Durch das Zeichnen eines Restgraphen können Sie die Struktur der Rückstände visualisieren und jede systematische Beziehung zwischen den Rückständen und den Prädiktoren aufdecken. In einem Restdiagramm werden normalerweise die vorhergesagten Werte entlang der horizontalen Achse und die normalisierten Reste entlang der vertikalen Achse beiseite gelegt. Wenn die Reste zufällig um Null herum verteilt sind und es keine systematische Abhängigkeit gibt, sieht das Diagramm wie eine Wolke von Punkten aus, die zufällig um die horizontale Achse verteilt sind.

Die Rückstandsanalyse ermöglicht auch die Überprüfung der Erfüllung der Normalitätsprämisse. Erstellen Sie dazu ein Histogramm der Rückstände und vergleichen Sie es mit der Normalverteilung. Wenn die Reste normal verteilt sind, nähert sich das Histogramm der Glockenkurve. Zusätzliche Methoden zur Überprüfung der Normalität von Resten umfassen das Erstellen von Quantil-Quantil-Graphen und das Finden abnormaler Werte.

Die Restanalyse ermöglicht auch die Identifizierung der Heteroskedastizität, also der Heterogenität der Restdispersion. Um dies zu tun, erstellen Sie ein Diagramm der Reste der vorhergesagten Werte: wenn die Reste zufällig verteilt sind und es keine systematische Abhängigkeit gibt, sieht das Diagramm wie zufällig verstreute Punkte ohne offensichtliche Muster aus. Wenn die Reste eine fächerförmige Struktur bilden oder in bestimmten Bereichen der vorhergesagten Werte eine höhere Varianz auftreten, kann dies ein Zeichen für Heteroskedastizität sein.

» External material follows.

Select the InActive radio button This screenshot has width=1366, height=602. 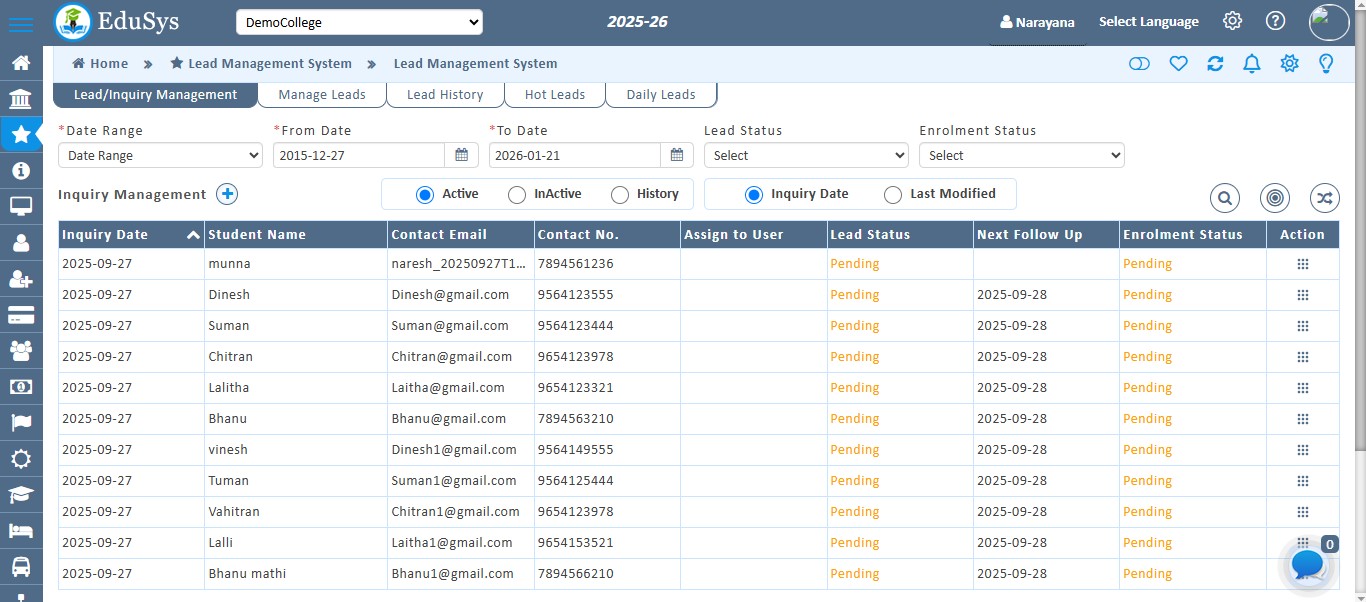pos(517,195)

Durch die Visualisierung und Analyse von Rückständen können Sie die Übereinstimmung des Modells mit den Daten überprüfen und Verstöße gegen die Grundvoraussetzungen des Regressionsmodells aufdecken. Dies ist ein wichtiger Schritt in der Regressionsanalyse, mit dem Sie die Stabilität, Genauigkeit und Zuverlässigkeit des Modells beurteilen können.

Regression in der Praxis anwenden

Grundlegende Schritte bei der Anwendung der Regression in der Praxis:

  1. Datenerfassung. Damit die Regression erfolgreich angewendet werden kann, müssen Sie auf die entsprechenden Daten zugreifen können, die im numerischen Format dargestellt werden müssen.
  2. Datenvorverarbeitung. Vor der Analyse müssen die Daten vorverarbeitet werden: Ausreißer entfernen, fehlende Werte ausfüllen, Variablen normalisieren usw.
  3. Regressionsmodell auswählen. Abhängig vom Datentyp und dem Vorhersageproblem müssen Sie ein geeignetes Regressionsmodell auswählen, z. B. linear, Polynom, logistisch usw.
  4. Bewertung des Modells. Um das Modell zu bewerten, müssen Sie das Regressionsmodell analysieren, die statistische Signifikanz der Variablen bestimmen, die Qualität der Passform des Modells überprüfen usw.
  5. Vorhersage. Nachdem Sie ein Modell entwickelt und ausgewertet haben, können Sie es verwenden, um die Werte einer abhängigen Variablen basierend auf den angegebenen Werten unabhängiger Variablen vorherzusagen.